In this work, we create BioWordVec: a new set of word vectors/embeddings using the subword embedding model on two different data sources: biomedical literature and domain knowledge in MeSH. Specifically, we construct a MeSH term graph based on the MeSH RDF data, followed by a random sampling strategy to generate a number of MeSH term sequences. Subsequently, we use the subword embedding model to learn the text sequences and MeSH term sequences in a unified n-gram embedding space. Our word embeddings are assessed for both validity and utility on multiple BioNLP tasks. As shown in our experimental results, our word embeddings outperform the current state-of-the-art word embeddings in all benchmarking tasks, suggesting that the subword information and domain knowledge is indeed able to improve the quality of biomedical word representations and better capture their semantics.

Methods

In this section, we present our method for learning biomedical word embeddings. This method consists of two steps: 1) constructing MeSH term graph based on its RDF data and sampling the MeSH term sequences and 2) employing the fastText subword embedding model to learn the distributed word embeddings based on text sequences and MeSH term sequences. A schematic overview of our method is shown in Fig. 1.

Fig. 1

Schematic of learning word embedding based on PubMed literature and MeSH.

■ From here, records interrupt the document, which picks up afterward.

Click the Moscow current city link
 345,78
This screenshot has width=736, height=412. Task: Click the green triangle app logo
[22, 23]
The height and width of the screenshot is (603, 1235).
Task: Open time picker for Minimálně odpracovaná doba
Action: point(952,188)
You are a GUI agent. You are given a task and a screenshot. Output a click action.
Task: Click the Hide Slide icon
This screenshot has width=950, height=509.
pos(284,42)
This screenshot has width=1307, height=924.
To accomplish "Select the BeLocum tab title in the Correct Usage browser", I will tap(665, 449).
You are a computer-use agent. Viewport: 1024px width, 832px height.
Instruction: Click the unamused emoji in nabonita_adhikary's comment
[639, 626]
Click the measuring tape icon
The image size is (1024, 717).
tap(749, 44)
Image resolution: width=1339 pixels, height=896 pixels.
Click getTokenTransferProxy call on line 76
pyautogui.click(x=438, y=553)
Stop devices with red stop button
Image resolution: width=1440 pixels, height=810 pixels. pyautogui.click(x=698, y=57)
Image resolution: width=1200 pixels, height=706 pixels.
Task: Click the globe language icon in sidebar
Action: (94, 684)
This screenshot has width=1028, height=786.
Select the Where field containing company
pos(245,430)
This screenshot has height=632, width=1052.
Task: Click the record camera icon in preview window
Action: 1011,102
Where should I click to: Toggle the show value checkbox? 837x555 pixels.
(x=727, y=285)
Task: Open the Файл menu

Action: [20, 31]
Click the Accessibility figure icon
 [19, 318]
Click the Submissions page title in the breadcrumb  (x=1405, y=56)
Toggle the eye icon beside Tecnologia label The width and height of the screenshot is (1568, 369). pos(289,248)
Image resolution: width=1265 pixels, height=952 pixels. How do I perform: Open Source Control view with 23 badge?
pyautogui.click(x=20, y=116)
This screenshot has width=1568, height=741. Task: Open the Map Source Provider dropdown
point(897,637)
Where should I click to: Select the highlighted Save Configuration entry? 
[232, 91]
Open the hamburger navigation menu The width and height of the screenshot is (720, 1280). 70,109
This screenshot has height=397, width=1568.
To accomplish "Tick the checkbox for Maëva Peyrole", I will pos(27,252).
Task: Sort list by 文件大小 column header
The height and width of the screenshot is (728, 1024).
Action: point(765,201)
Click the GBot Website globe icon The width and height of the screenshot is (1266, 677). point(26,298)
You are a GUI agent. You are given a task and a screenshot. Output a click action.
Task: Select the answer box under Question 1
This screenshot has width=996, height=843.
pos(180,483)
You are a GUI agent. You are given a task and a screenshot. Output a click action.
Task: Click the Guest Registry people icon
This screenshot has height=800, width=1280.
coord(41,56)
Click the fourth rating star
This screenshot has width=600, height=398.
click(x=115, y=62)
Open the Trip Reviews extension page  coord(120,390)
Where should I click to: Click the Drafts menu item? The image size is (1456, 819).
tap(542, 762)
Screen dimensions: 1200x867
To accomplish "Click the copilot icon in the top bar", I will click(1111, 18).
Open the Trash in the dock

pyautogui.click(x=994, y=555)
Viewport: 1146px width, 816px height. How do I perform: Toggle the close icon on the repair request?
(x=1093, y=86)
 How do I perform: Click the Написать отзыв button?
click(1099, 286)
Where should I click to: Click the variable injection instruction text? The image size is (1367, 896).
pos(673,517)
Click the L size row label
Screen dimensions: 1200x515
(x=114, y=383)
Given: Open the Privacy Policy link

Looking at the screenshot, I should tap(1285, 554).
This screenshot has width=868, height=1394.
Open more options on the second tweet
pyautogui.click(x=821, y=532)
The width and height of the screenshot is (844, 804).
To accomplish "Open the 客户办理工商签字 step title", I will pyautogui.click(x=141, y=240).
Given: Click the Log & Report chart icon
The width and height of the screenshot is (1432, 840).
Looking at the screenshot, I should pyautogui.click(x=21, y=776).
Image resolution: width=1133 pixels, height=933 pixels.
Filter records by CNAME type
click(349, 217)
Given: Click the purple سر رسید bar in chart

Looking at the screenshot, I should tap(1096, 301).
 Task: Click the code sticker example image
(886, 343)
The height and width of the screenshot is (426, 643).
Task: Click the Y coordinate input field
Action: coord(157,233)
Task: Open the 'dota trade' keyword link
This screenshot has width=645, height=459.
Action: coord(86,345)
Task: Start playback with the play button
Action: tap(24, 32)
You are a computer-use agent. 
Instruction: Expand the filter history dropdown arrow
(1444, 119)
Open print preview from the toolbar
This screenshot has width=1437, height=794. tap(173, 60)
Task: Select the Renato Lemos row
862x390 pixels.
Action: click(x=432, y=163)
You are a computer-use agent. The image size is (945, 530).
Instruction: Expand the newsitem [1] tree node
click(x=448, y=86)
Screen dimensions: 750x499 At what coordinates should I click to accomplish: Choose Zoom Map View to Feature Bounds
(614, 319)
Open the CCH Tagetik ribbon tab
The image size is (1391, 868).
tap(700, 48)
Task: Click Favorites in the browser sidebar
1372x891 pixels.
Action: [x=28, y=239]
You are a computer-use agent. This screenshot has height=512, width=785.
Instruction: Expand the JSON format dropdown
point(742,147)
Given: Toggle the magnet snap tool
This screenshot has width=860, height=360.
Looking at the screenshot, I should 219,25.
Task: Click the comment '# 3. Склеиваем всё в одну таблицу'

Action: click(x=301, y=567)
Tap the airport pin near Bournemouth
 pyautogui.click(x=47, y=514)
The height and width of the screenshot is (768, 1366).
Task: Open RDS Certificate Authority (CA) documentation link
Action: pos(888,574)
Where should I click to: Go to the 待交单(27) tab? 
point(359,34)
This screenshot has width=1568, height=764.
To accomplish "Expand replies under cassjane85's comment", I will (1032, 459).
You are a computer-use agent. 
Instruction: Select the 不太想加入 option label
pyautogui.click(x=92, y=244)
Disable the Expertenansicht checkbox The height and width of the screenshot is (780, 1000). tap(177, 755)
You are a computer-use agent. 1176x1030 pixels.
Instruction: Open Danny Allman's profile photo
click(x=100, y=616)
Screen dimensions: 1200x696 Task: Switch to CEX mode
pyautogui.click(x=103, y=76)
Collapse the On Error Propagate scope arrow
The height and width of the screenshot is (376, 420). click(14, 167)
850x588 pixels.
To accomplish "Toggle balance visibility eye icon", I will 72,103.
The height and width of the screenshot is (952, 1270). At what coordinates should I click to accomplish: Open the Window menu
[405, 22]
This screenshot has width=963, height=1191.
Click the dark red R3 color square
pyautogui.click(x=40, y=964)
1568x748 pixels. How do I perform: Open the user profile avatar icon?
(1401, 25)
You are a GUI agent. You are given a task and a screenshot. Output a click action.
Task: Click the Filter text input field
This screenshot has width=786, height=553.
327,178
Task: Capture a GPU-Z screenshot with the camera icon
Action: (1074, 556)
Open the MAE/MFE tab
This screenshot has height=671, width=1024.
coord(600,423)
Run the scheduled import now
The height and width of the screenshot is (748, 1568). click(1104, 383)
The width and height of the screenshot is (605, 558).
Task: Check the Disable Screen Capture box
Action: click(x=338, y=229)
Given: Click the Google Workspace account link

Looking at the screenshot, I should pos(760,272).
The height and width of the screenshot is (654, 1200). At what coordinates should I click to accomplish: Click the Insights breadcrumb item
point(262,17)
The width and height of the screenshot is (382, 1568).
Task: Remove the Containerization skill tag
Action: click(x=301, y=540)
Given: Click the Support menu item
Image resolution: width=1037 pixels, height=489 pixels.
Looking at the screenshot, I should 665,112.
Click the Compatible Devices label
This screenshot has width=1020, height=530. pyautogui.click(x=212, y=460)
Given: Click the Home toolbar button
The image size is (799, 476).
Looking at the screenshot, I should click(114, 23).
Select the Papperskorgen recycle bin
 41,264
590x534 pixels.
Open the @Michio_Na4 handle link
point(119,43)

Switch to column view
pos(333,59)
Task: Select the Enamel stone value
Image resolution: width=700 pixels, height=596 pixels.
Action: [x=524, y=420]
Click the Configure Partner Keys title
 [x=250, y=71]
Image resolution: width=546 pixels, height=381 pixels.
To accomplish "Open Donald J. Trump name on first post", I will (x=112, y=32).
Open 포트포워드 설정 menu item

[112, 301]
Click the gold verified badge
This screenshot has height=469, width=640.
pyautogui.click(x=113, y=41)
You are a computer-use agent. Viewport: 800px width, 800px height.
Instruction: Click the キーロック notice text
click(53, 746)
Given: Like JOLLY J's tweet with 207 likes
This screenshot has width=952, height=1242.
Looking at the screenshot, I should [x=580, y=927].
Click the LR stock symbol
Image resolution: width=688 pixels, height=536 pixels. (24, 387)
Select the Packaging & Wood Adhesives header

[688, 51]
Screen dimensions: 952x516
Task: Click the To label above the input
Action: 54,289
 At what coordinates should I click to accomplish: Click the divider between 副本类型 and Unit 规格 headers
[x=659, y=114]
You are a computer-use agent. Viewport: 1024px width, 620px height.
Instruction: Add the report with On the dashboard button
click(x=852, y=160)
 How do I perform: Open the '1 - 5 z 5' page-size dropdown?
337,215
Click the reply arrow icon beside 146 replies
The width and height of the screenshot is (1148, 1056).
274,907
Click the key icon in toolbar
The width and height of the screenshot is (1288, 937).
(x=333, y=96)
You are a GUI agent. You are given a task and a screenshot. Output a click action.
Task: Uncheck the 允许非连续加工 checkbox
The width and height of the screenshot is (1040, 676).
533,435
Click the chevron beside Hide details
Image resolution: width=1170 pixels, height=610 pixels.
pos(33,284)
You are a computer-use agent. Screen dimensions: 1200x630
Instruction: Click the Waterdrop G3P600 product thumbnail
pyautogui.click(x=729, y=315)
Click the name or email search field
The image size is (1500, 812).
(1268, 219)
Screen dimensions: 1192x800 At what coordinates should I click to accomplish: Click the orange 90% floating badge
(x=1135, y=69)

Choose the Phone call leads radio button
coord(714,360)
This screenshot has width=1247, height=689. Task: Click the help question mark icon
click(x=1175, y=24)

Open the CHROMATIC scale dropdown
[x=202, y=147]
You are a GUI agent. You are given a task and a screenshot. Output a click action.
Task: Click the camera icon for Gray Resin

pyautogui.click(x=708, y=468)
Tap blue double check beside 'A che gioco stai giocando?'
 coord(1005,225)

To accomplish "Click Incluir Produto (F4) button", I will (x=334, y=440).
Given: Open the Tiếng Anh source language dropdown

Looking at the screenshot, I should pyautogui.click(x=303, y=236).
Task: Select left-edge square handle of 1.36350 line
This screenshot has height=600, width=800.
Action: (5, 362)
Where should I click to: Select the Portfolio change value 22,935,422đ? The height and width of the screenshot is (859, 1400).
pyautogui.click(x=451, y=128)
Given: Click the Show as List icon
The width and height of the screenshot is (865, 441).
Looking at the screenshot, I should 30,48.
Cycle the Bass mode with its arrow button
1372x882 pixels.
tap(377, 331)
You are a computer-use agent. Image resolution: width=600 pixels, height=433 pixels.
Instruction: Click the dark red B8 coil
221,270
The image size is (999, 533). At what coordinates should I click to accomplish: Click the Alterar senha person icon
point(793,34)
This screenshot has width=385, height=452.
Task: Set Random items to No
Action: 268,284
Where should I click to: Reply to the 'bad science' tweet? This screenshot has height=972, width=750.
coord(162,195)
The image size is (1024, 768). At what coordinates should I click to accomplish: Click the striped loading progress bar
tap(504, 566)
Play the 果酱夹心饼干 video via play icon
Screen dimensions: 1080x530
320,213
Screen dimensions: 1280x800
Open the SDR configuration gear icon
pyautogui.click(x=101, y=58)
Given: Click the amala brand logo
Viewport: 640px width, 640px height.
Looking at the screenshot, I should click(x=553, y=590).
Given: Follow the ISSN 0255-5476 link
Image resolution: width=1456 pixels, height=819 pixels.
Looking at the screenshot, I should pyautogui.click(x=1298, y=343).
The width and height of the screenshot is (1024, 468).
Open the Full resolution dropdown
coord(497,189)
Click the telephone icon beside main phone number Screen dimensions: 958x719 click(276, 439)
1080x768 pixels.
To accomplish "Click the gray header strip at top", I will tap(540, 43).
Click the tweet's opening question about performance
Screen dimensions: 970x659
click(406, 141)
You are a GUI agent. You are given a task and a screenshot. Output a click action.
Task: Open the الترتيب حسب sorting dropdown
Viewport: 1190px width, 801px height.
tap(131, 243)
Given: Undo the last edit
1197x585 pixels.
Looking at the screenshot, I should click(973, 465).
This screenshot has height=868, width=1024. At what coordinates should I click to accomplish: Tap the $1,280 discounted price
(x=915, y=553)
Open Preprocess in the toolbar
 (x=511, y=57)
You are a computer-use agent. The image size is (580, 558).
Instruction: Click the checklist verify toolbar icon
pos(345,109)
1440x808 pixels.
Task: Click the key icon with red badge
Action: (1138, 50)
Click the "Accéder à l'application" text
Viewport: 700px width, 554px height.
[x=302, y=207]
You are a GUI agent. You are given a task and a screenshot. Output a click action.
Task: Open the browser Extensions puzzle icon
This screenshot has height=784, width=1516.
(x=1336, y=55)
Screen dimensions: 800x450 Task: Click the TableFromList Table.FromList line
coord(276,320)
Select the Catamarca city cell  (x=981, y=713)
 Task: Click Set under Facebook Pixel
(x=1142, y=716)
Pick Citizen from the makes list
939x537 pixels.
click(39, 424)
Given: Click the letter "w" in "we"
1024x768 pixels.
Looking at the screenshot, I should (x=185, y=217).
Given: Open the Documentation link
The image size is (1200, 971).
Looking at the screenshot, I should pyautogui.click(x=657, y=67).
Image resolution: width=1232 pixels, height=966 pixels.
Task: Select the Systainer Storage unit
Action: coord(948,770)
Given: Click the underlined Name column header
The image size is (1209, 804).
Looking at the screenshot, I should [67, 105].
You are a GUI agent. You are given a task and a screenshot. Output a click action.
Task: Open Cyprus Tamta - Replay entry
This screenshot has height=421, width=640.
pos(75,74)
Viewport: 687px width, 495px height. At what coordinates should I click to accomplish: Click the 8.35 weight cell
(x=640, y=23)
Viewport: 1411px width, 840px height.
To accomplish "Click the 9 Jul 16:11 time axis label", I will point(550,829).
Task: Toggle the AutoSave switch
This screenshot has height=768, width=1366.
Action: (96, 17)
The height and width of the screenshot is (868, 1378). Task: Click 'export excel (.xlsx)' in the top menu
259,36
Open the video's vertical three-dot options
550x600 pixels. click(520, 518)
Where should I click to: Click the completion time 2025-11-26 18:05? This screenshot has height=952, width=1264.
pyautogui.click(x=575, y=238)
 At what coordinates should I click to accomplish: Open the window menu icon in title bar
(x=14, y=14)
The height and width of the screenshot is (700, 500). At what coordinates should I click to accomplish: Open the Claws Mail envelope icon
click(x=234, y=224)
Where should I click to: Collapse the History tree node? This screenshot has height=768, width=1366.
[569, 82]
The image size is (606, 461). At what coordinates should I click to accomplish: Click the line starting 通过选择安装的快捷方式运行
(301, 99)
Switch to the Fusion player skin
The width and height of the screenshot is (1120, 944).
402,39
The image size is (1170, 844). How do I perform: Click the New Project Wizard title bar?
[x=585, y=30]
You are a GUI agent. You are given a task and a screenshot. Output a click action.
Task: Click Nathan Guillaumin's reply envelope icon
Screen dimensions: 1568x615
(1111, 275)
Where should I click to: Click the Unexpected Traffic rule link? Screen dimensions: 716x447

Sampling MeSH term sequences

Recent studies (e.g.^16,17) inspired by the skip-gram model^16,17 have proposed to translate network/graphs into nodes sequences to learn networks embeddings. Similarly, in this work we transfer the relations of the MeSH term graph into ordered sequences of the heading nodes. This process results in main-heading sequences from MeSH and we subsequently combine them with PubMed sentence sequences for learning word embeddings.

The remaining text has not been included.